Burkha Dutt and others like her are unable to acknowledge the fact that the ultimate objective of Kashmiri separatism is an Islamic state. The façade was Kashmiriat; the reality was Islamization, which gained momentum in 1980. The Sheikh Abdullah Government changed the names of about 2,500 villages from their original names to new Islamic names. For example, the major city of Anantnag was to be known as Islamabad.

The trajectory was familiar. The Saudi money established facilities such as madrassahs that trained Islamists in the region. The denouement was the expulsion of three-five lakh Pandits from their native place. Ethnic cleansing continued unabated. On March 20, 2000, three dozen Sikhs were massacred at Chittisinghpura in the Anantnag district. Ten years later, in August 2010, they received anonymous letters from Islamic militants asking them to either quit the Valley or embrace Islam.

Christians have fared little better. Five years ago, a Christian priest was accused of forced conversion in Jammu & Kashmir by the state’s grand mufti. Imagine the tempest that would follow if the chief minister of a state ruled by the Bharatiya Janata Party were to appoint a Shankaracharya and seek direction for social and cultural policies. Rank communalism, vile regression, beginning of theocracy, assault on secularism—this is how our liberals would greet the move. They would vehemently campaign for the status quo.

The grand mufti summoned Pastor C.M. Khanna following allegations of his involvement in forced conversions. Khanna denied the allegations. At any rate, in a state where jihad is writ large, one has to be immensely credulous to believe that Muslims can be forcibly converted to Christianity or, for that matter, any other faith.

The same grand mufti forced Pragaash, an all-girl rock group from Kashmir, to be disbanded in February 2013. Typically, he had denounced their music as “un-Islamic.”

So, this is the azaadi the separatists are fighting for—where non-Muslims would be either kicked out or forced to convert to Islam, women would be pressured to follow the diktats of medievalist clerics, music would be banned, and all the abominations associated with an Islamic state would be introduced.

While intellectuals like Dutt err, there are many who are irredeemably delusional. Sudheendra Kulkarni, Chairman of the Observer Research Foundation, is one of them. He wallows in the gutter of sentimentalism, political correctness, moral relativism, Islamophilia, and other pathologies.
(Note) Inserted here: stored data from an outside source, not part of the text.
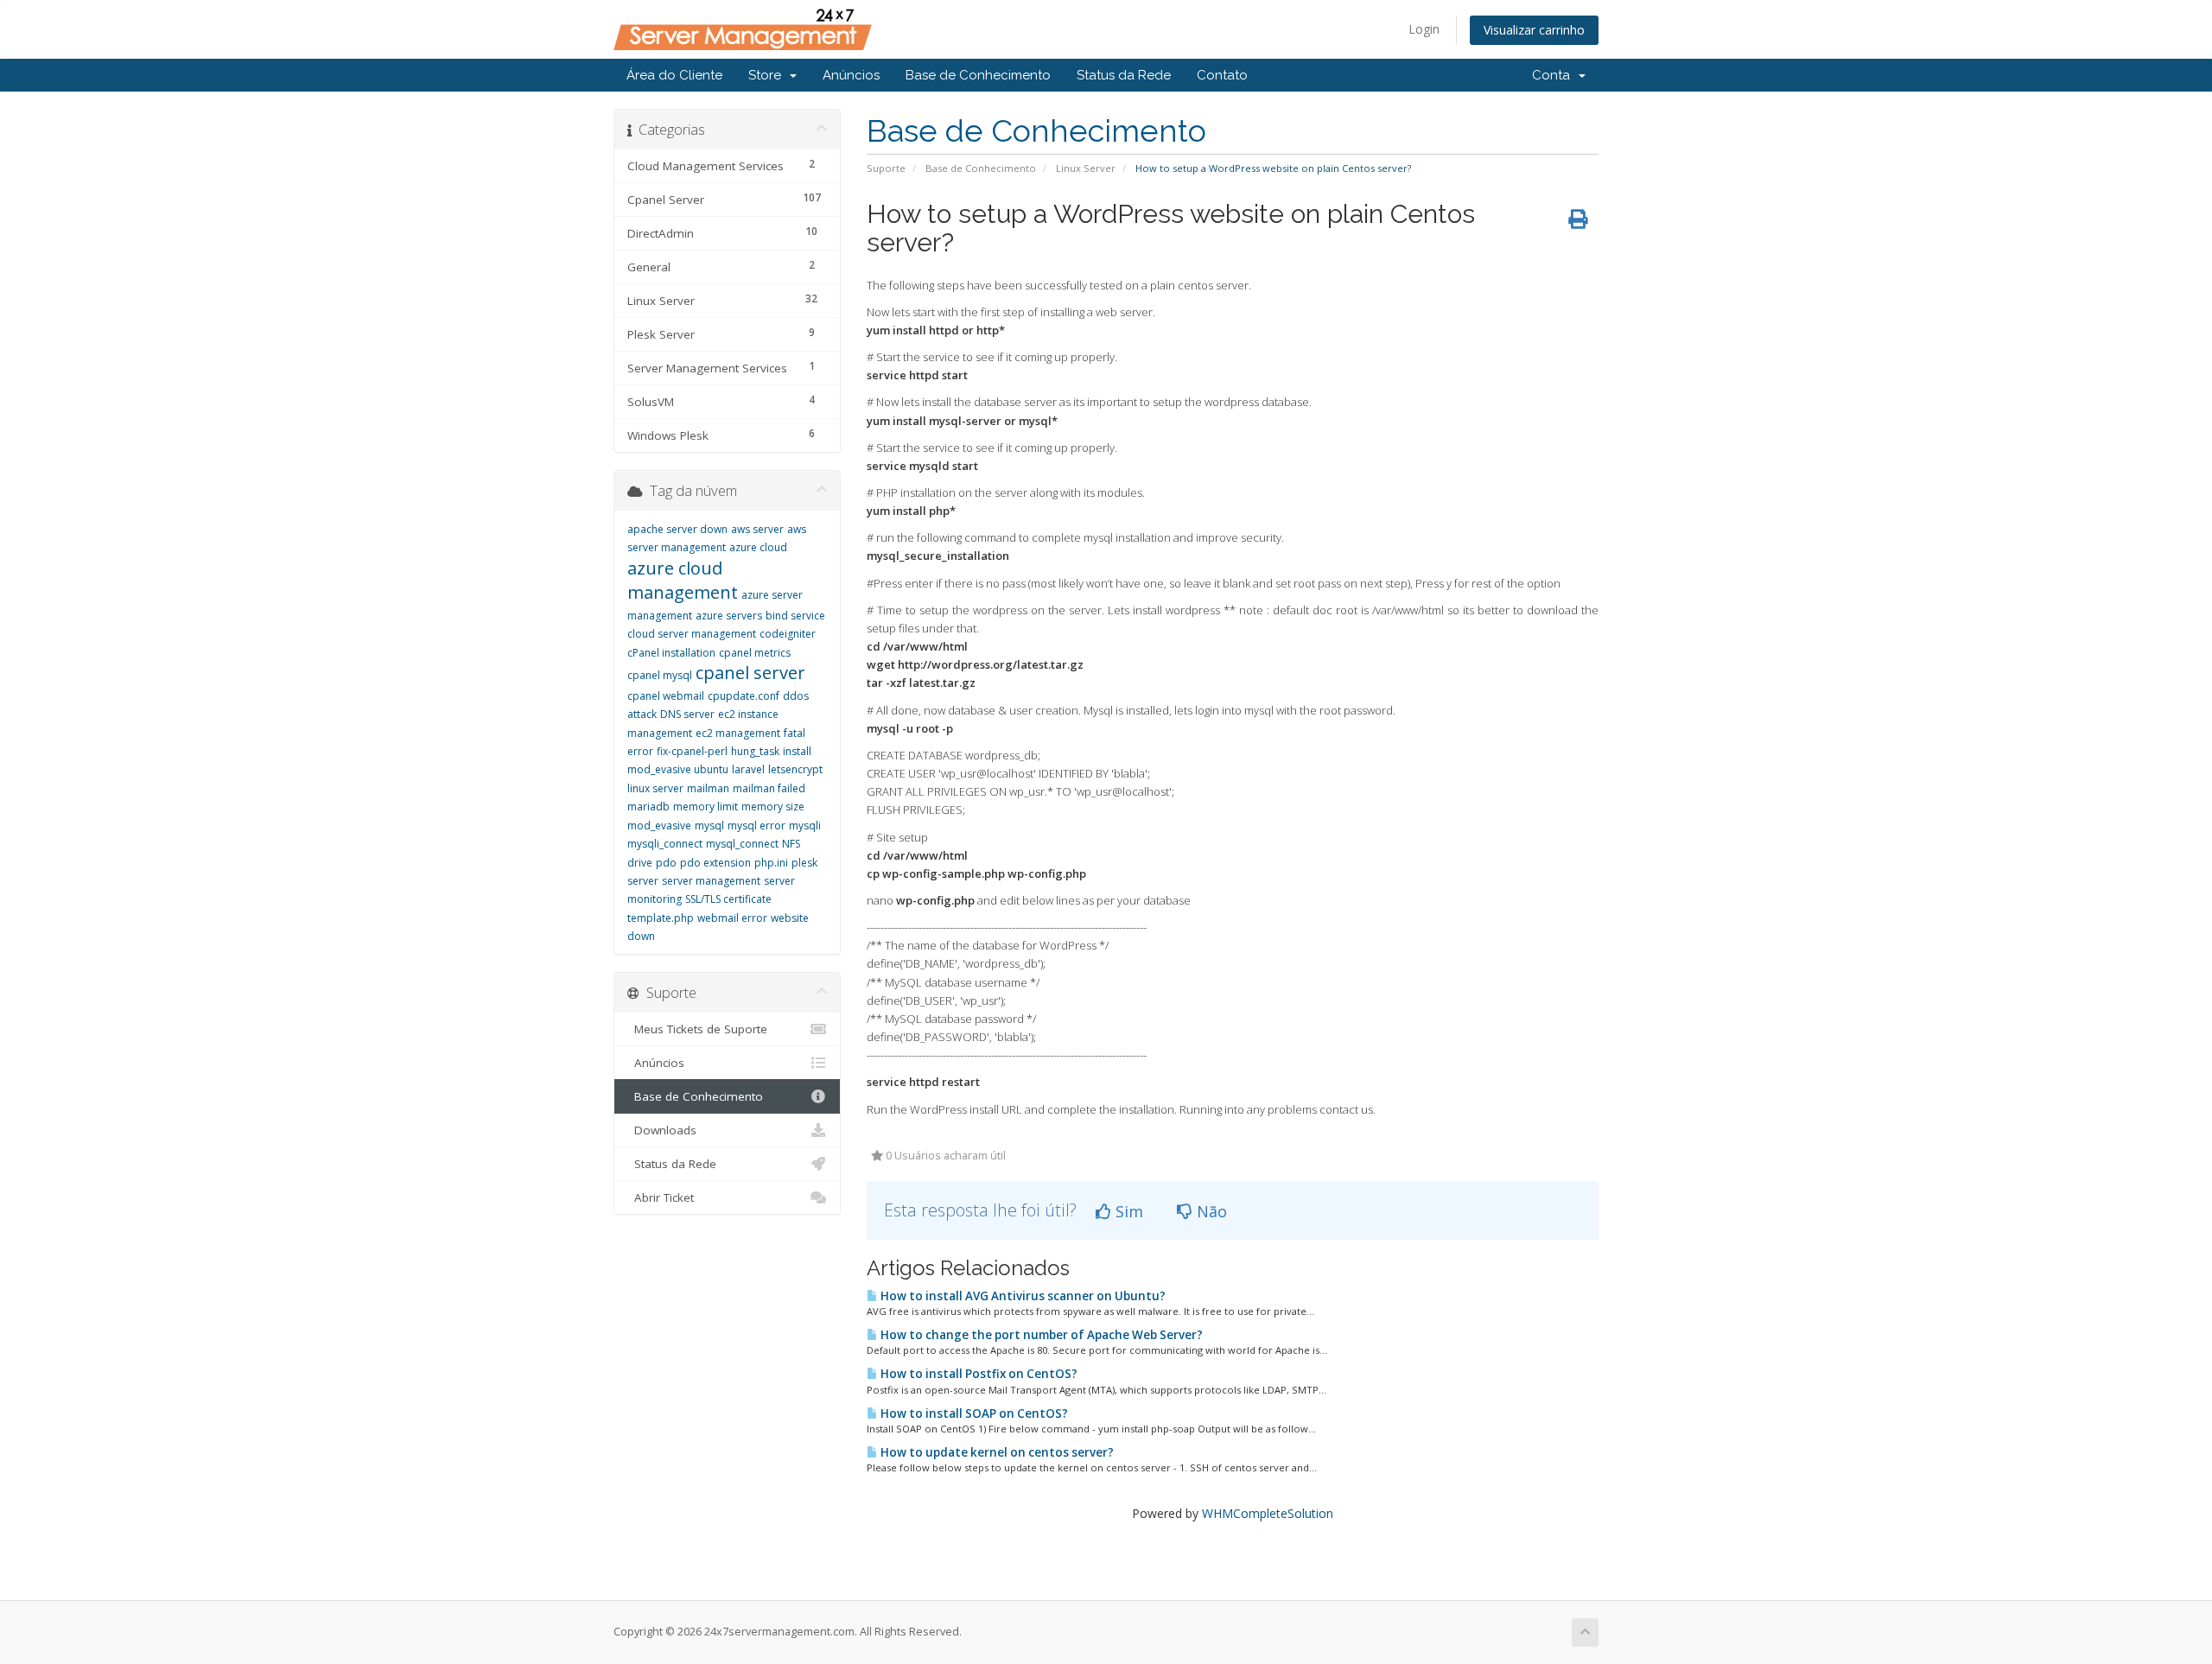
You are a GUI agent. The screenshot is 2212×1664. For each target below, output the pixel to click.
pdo (666, 862)
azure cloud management (682, 580)
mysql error (756, 825)
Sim (1127, 1211)
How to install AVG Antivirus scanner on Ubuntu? (1022, 1296)
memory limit (705, 806)
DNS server (687, 714)
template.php (660, 918)
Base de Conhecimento (978, 75)
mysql (709, 825)
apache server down (677, 529)
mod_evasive (659, 825)
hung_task (755, 751)
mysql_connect (742, 843)
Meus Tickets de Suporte (697, 1029)
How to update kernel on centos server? (996, 1452)
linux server (655, 788)
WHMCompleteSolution (1267, 1513)
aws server (757, 529)
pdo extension (715, 862)
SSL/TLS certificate (728, 899)
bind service (795, 615)
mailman (708, 788)
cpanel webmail (665, 696)
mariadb (648, 806)
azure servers (729, 615)
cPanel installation (671, 652)
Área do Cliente (674, 75)
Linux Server (1086, 168)
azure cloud (758, 547)
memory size (772, 806)
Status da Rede (1124, 75)
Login (1424, 29)
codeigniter (788, 633)
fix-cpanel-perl (692, 751)
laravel (748, 769)
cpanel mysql (659, 675)
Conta (1554, 75)
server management (711, 880)
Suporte (886, 168)
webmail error (732, 918)
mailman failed (769, 788)
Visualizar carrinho (1534, 30)
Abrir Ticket (660, 1197)
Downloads (661, 1130)
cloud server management (691, 633)
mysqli (805, 825)
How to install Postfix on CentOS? (977, 1373)
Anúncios (851, 75)
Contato (1222, 75)
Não (1209, 1211)
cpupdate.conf (743, 696)
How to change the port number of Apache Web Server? (1040, 1335)
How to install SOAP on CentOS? (973, 1413)
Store (768, 75)
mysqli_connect (664, 843)
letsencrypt (795, 769)
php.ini (771, 862)
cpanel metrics (755, 652)
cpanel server (750, 672)
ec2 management (738, 733)
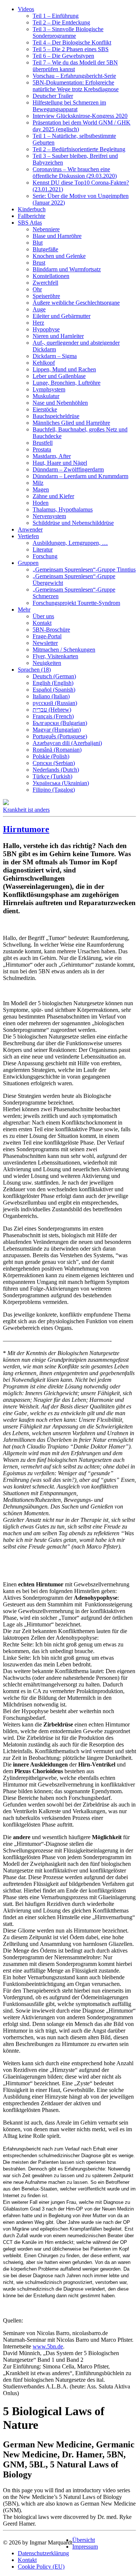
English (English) (53, 683)
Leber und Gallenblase (59, 376)
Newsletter (45, 643)
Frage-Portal (47, 636)
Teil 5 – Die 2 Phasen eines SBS (71, 49)
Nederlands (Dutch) (56, 769)
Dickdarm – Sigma (55, 356)
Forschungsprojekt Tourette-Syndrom (76, 603)
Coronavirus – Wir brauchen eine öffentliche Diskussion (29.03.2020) (75, 172)
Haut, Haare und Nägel (60, 463)
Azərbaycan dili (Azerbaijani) (67, 743)
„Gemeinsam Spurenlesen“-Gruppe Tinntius (84, 569)
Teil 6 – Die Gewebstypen (63, 56)
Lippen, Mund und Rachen (64, 369)
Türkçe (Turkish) (52, 776)
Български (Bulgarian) (60, 723)
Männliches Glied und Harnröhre (71, 423)
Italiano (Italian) (51, 696)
He wrote for Huffington Post (August 13): “The sky over India and Pakistan is not exactly being covered with war clouds. Nevertheless, it is getting alarmingly darkened by the war of hostile words spoken by the hawkish leaders and hyper-nationalist citizens of the two countries. Never quite sunny, the political and diplomatic atmosphere between the two South Asian neighbors has suddenly become very gloomy.”

Notice “the hawkish leaders and hyper-nationalist citizens of the two countries.” Notice the moral equivalence regarding India and Pakistan, notice how the former confidante of Atal Bihari Vajpayee and L.K. Advani puts the two countries on an equal moral footing. A perfectly useful idiot of jihad that he is, Kulkarni never lets facts spoil the lyricism of his rambling homilies. So, he can’t, or won’t, recognize the fact that while India liberated Bangladesh, and handed over the reins of the newborn nation into the hands of its own leaders within weeks of its victory, Pakistan committed innumerable war crimes and indulged in genocide against what was its own part, as East Pakistan, till 1971. Kulkarni can’t see that India is building Afghanistan, which has suffered unspeakable atrocities and depredations at the hands of the Taliban who were created by the Pakistani establishment. Kulkarni is loath to acknowledge that India is, and widely known as, a responsible nation that has never misbehaved internationally, while Pakistan is the engine of global jihad.

For too long the leaders of our country have humored intellectuals like Kulkarni—to the nation’s chagrin, even to their own peril (Had Vajpayee and Advani not been corrupted by Kulkarni’s thoughts, they could have fared better in their respective careers). One hopes that Modi’s doesn’t get contaminated by the toxic effluents emitted by jihad’s useful idiots in public discourse.